Dealing with criticism positively is an important life skill and has a lot to do with your confidence. If you get very upset when criticised, you might want to look into confidence building. In this article, we are going to be looking at the types of criticism and how to deal with them.
At some point in your life, you will be criticised; both in a professional way and a personal way. Sometimes it will be difficult to accept – but that all depends on how confident you are within yourself. Often, increasing confidence can go a long way towards dealing with difficult situations better.
You can either use criticism in a positive way to improve (or ‘feedback’), or in a negative way that will serve to lower your self-esteem and cause stress, anger or even aggression. Confidence coaching can help by teaching you how to improve your confidence and introducing you to powerful communication methods that will make massive difference in these situations: they’ll create ‘Win-Win situations.

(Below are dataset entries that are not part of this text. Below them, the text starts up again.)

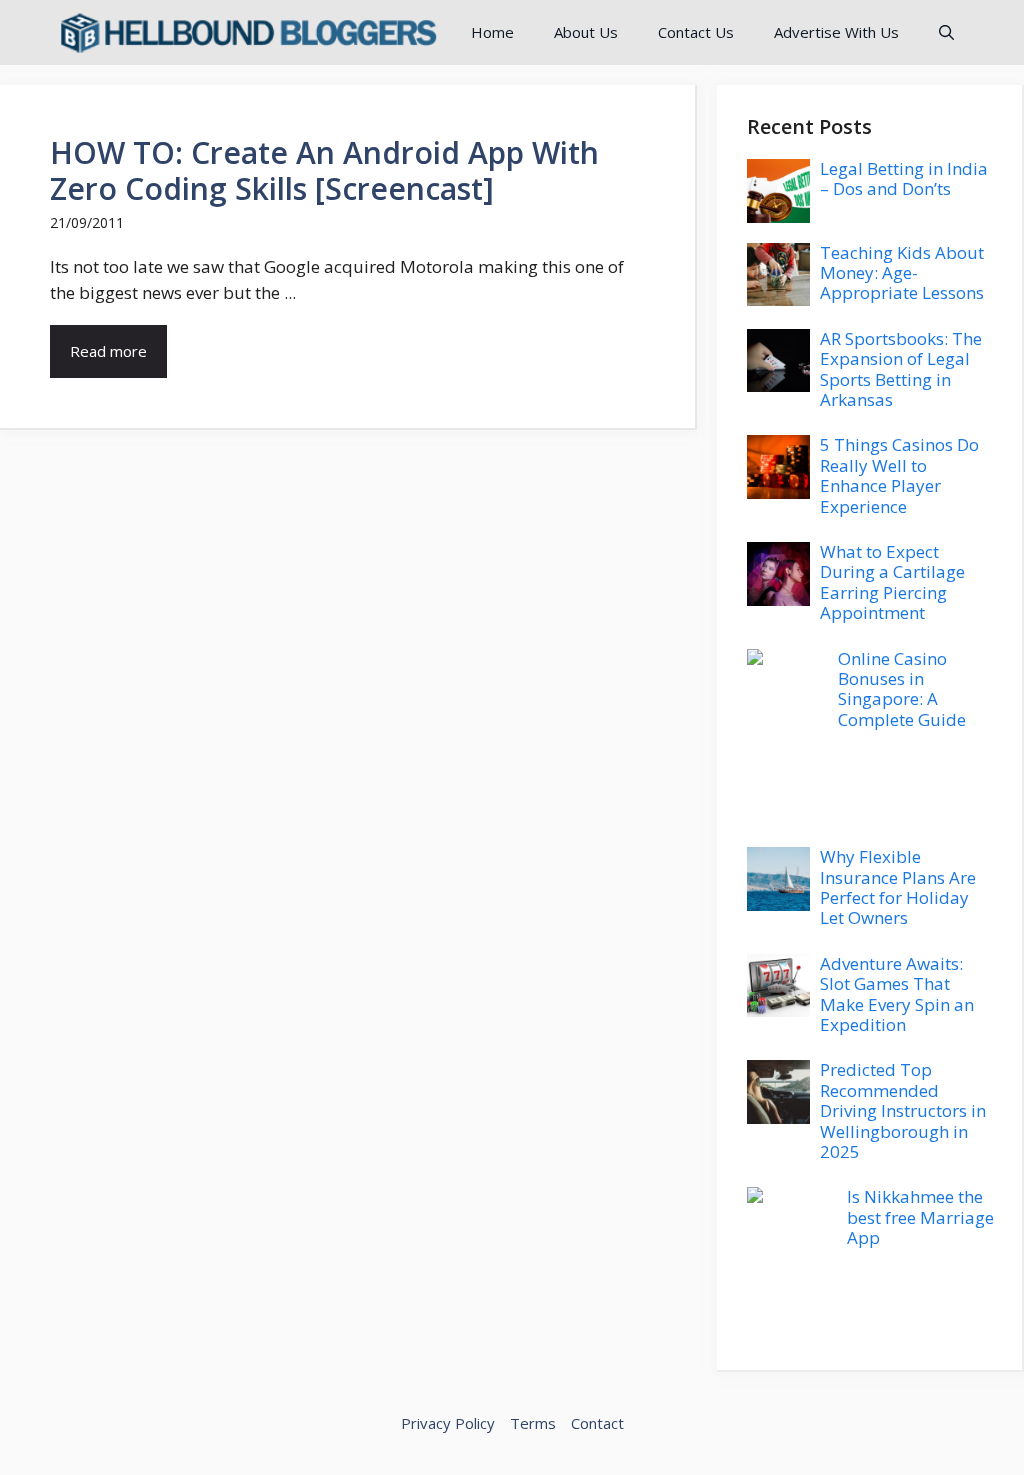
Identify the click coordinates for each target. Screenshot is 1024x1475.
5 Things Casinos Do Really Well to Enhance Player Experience (899, 475)
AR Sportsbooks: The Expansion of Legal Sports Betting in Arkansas (901, 369)
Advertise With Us (836, 32)
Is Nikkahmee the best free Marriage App (920, 1217)
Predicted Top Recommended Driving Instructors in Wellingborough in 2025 (903, 1110)
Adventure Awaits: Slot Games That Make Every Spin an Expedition (897, 994)
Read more (108, 351)
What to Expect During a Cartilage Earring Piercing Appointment (892, 582)
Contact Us (696, 32)
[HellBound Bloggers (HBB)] (247, 32)
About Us (586, 32)
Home (492, 32)
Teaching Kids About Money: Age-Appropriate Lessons (902, 273)
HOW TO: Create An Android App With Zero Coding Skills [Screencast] (324, 170)
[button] (946, 32)
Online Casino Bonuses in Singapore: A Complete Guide (902, 689)
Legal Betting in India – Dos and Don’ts (904, 178)
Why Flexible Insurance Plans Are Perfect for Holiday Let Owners (898, 887)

*Ask for a complimentary consultation if you feel you need help with confidence building.
There are two types of criticism and you might have heard of these terms before: constructive and destructive criticism. Learning to recognise the difference between the two can help you deal with any criticism you may receive.
When challenged by another person, it is common to react in a negative manner. Consider how negative reactions make you look – and more importantly how they make you feel. The way in which you choose to handle criticism has a knock-on effect in various aspects of your life, therefore it is better to identify ways in which you can benefit from criticism and use it to your advantage to be a stronger person.
Constructive and Destructive Criticism
The difference between constructive criticism and destructive criticism is the way in which comments are delivered and how they are subsequently accepted by you.
Although both forms are challenging your ideas, character or ability, when someone is giving destructive criticism it can hurt your pride and have negative effects on your self-esteem and confidence. Destructive criticism is often just thoughtlessness by another person, but it can also be deliberately malicious and hurtful. Destructive criticism can, in some cases, lead to anger and/or aggression. Sadly, people who deliver destructive criticism are not the ones who get hurt; it’s only you and your self-confidence that suffers.
Constructive criticism, on the other hand, is designed to point out your mistakes, but also show you where and how improvements can be made. Constructive criticism should be viewed as useful feedback that can help you improve yourself rather than put you down.
When criticism is constructive it is usually easier to accept, even if it still hurts a little. In both cases, always try to remember that you can use criticism to your advantage.
Dealing with Critical People
Some individuals are critical by nature and do not always realise that they are hurting the feelings of another person.
If you know a person who is critical of everything, try not to take their comments too seriously as this is just part of their character trait. If you do take negative comments to heart it can create resentment and anger towards the other person, resulting in damage to the relationship.
Remember, people who criticise everything or make scathing remarks to be hurtful are the ones that need help – not you!
The key thing to remember is that whatever the circumstance is, don´t respond in anger as this will cause a scene and create bad feelings. You might also end of feeling disappointed in how you handled the situation.
Try to remain calm and treat the other person with respect and understanding. This will help to defuse the situation and potentially stop it from getting out of hand. Show that you are the stronger person and try not to rise to the bait, do not use it as a reason to offer counter criticism. If you challenge the other person you may start an argument that is probably unnecessary.
If you do feel that you may lose self-control, or say or do something potentially damaging, walk away. If you are in a meeting at work, politely excuse yourself and leave the room until you have had time to gather yourself. Even though somebody´s negative remarks may hurt, it is more harmful for you to allow their criticism to be destructive to your confidence.
Taking the Positives Out of Criticism
We all make mistakes all the time, it is human nature. As we go through life we have plenty of opportunity to learn and improve ourselves. Therefore, no matter what kind of criticism is aimed at you, analyse it to find something you can learn from it. At work, school or social clubs for example, try to take criticism on board to help you improve. When somebody is attacking your character it is hard to accept, but that does not mean you should ignore it.
Also bear in mind that the criticism aimed at you may not make sense at the time. Generally speaking, there is usually some truth in criticism, even if it appears to be given out of spite and bitterness. Take a step back and try to see things from the other person’s point of view; perhaps ask a friend for their honest opinion – use criticism wisely and as a learning experience. See if it is possible to learn a little about how others perceive you; you may be able to use criticism to improve your interpersonal skills and consequently boost your confidence.
We all learn by making mistakes, and learning how to deal with criticism positively is one way that we can improve our interpersonal relationships with others.